Feature photo by Ginnerbot
When two people from very different cultures fall in love and decide to get married, they basically have three options. They can have two separate weddings, with each dedicated solely to one of their backgrounds. In this economy, though, who can even afford one wedding? Or, they can completely ignore the traditions of both backgrounds and plan a wedding that doesn’t incorporate the traditions of the bride or the groom’s family. Let’s call that the generic option. Their third option, and probably the most difficult to plan, is a combination of the two cultures in one wedding — a multicultural medley of matrimony, if you will.

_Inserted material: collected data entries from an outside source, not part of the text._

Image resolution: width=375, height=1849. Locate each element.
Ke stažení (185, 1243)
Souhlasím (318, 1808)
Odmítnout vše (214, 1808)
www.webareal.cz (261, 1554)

Blending traditions can be a touchy subject in some families, so its important to let your families know what you’re planning ahead of time. This will help reduce any shock or possible hurt feelings on the big day, when you’ve omitted your family’s longstanding tradition of throwing cake at the bride. Cultural traditions are near and dear to the heart, so it’s important to help your families understand that just because you may be leaving something out, doesn’t mean that it is insignificant or unworthy of including in your wedding. Some families may be very persistent in what they feel your wedding should be like (you know, something like the family in My Big Fat Greek Wedding) but remind them that this day belongs to you and your spouse, and it’s important to you that your two cultures come together as one.
It’s also important to keep in mind there are no wedding rules out there that say you must have this, or cannot have that at your wedding. It should be solely up to the bride and groom to pick which traditions mean the most to them, and which they will include. Don’t worry, the marriage police will not come take your wedding rings away if you decide to have a mariachi band at your ceremony and a polka band at your reception.
Whatever you choose to incorporate into your nupitals, be sure to let the guests in on the meaning of these traditions. For example, if you are including the lazo and arras in your ceremony, give a brief explanation of this predominately Latino Catholic tradition in your wedding program. If you are doing a traditional Assyrian dance at the reception, make a short announcement before the dance begins. You can even get the bridal party involved by showing them the steps of the dance beforehand and have them show other guests to encourage more people to get out on the dance floor.
In the end, what’s most important is that you and your future spouse incorporate the traditions that mean the most to the two of you, since this event marks the beginning of a lifetime of blending your lives and cultures together.